I didn’t dare air that idea, though, and focused instead on the gore and guts as we made our rounds. Odd that such sights didn’t make me feel queasy. Maybe that’s why she’d had me work as an orderly for a few six-days; it certainly had gotten me over the worst of things. Not much bothered me anymore, even before this morning. I’d not only seen it all, I’d emptied buckets of it.
“Well, you’ll never guess the time,” Leba Mara asked.
“Past high heat, I expect,” I said.
“Maybe so, but it’s also time for your …” and here she leaned in and whispered loudly, “Private Matter.”
And then she winked.
Sure enough, Valeo was standing all rigid and soldierly in the doorway. Heat washed over me.
“Would you excuse me, Leba Mara?” I asked.
“Take your time. It’s dinner anyway. Come back after.”
And then she strode off with a last wiggle of her wide hips, as if to mock me. “Private matter,” she muttered again, then laughed.
I shook my head as she walked off. Perhaps it was an unintended compliment that I’d hid my distress so well, she thought I was more prone to flirting than fretting.
Valeo waited outside the sick ward doors for me. He looked me up and down, but I’d made sure to take off my smock. I didn’t have anything gory or gross stuck to me.
“Thought I’d check on you,” he said, shifting uncomfortably. “You know, in case you … if this morning … I mean …”
“I know I took off rather quickly,” I said. “I’m sorry.”
“For what? I’m the one who should apologize. In fact …” he inhaled deeply and held it for a moment. “His Most Magical and Worthy Azwan, S’ami, Nihil’s Ear, has ordered me to apologize to you.”
The exhale was long, loud, and rather desperate sounding.
“Ordered. For showing me the truth? You’d accused me of being shallow. You could apologize for that. But never, ever for showing me the truth.”
“I have my orders.”
“Do I need to stomp all over your boots again?” I wasn’t really angry. If he hadn’t shown me those gallows, Widow Reezen would’ve died thinking she was alone. She hadn’t even known Babba was there, and she’d held him as a baby. “There is no apology needed. You wanted me to see it. I saw it. I don’t know what you thought I could do, but I’m trying to learn to save what people I can.”

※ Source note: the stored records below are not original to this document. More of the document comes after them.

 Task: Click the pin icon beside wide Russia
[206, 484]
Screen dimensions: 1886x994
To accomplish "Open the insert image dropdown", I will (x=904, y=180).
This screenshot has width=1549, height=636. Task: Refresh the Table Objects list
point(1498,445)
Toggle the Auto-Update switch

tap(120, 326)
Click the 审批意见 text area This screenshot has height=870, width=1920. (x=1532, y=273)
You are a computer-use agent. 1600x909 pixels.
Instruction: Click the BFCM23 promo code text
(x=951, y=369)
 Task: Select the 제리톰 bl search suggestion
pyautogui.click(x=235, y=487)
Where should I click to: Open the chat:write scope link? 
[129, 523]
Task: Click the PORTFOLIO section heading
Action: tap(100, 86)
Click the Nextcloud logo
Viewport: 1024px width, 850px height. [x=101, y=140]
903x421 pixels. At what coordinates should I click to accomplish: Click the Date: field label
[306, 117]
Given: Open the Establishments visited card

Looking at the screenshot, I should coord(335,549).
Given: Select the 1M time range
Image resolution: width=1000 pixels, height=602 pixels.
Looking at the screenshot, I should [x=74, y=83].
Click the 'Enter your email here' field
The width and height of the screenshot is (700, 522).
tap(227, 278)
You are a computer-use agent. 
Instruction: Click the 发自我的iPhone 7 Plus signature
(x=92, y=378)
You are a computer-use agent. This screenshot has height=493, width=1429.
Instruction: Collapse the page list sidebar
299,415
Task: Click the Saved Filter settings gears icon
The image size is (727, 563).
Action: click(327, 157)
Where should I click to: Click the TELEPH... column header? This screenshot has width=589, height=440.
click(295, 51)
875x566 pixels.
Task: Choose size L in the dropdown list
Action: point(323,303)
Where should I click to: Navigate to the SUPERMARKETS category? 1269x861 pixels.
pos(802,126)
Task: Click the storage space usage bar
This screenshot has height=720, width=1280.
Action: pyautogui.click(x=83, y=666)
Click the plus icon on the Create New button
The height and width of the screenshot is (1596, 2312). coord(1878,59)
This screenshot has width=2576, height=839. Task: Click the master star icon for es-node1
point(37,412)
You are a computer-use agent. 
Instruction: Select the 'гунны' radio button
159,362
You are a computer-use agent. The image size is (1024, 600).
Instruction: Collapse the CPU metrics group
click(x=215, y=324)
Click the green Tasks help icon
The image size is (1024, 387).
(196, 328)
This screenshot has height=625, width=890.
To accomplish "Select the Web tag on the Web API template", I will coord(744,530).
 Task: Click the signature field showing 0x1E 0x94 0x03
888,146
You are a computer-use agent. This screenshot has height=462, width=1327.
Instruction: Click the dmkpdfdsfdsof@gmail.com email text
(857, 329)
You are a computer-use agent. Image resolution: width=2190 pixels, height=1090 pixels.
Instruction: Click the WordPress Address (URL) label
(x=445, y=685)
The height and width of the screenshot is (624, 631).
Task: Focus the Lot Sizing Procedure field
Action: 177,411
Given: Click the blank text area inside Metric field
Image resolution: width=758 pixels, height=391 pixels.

“You’re thinking too small.”
“What?” Once again, the flush raced up my neck. How was he always able to do that to me?
“The Azwan says he felt a sharp spasm in Nihil’s theurgy around midday today. He is seeking an explanation.” Once again, I met Valeo’s searching stare, only this time, it was through the slits of his helmet.
I rubbed my palm on my dress again. Was it me? That was about the time Leba Mara and I had begun working together.
“I’ve no idea what that might mean,” I lied.
“He has asked me to inquire.”
“So you’re not actually here to check on me? You’re here under orders.”
“Hadara, I … yes. I have orders. But, I … I don’t want you to think I … I’m sorry. I don’t know what I’m trying to say.”
How I hated his helmet. It hid his expressions, so I couldn’t read whatever it was he was hiding from me. All I knew was that I wasn’t going to pretend he was my friend any longer. There was no such thing as friendship with this man now. I would always see him with that bloody dagger in hand.
“You appear to have carried out your orders,” I said. “Thank you. You may go.”
I spun on my heels and headed back to the sick ward.
A spasm in Nihil’s theurgy? I didn’t know what that meant. I didn’t know how he’d known about the totem and the shock I’d gotten.
Was this the power S’ami thought I had?
I thought about that well into the evening until my shift ended. Leba Mara had decided my tutorial was over for the time being, and I promptly found myself with a mop and bucket again. That’s how it would be, she said. A little learning, a lot of work.
I didn’t mind. It gave me time to think. Once the horror of this morning had played itself out in my memory a few more times, I began recalling bits and pieces of what Reyhim had said. They’d recorded everything the soldiers had taken in their raids. I already knew it was all being held in a warehouse.
And that was key. I’m not a bureaucrat’s daughter for nothing. I know exactly how merchants keep their records. I’d seen it countless times.
I knew exactly what I needed to do.
But first, there was someone who apparently wanted to know a few things about me, and I wanted answers, too.
11
Ba’l replied; why would you care, Master, for the daughter of nomads?
She was also my daughter, I said, and so is her mother, who grieves. Her father is my son, who builds her pyre. I made Ba’l bring me his youngest son and sacrifice him, too, that Ba’l should know what the nomad felt for his daughter.
—from “Death of the Nomad’s Daughter,” Verisimilitudes 6, The Book of Unease
Only a nagging, breath-stealing desperation could have made me brave the network of leafy courtyards where the Azwans were staying. I’d never dared go around the back of the sanctuary and through the narrow alleys to the tiled staircases that spiraled up to spacious apartments with views far out to harbor and sea breezes that whistled through the eaves. I hugged my shawl and shivered, my chill owing more to a sudden case of nerves, not the mild weather.
It was the Sabbath, a full five days after the Widow Reezen’s death, which was the last day I’d spoken to Valeo. He’d kept his distance after that, nodding in my direction, and I answered with similarly curt nods. My thoughts whirled too quickly, but I’d forced myself to wait until a day when I knew even the Ward’s side alleys would be quiet.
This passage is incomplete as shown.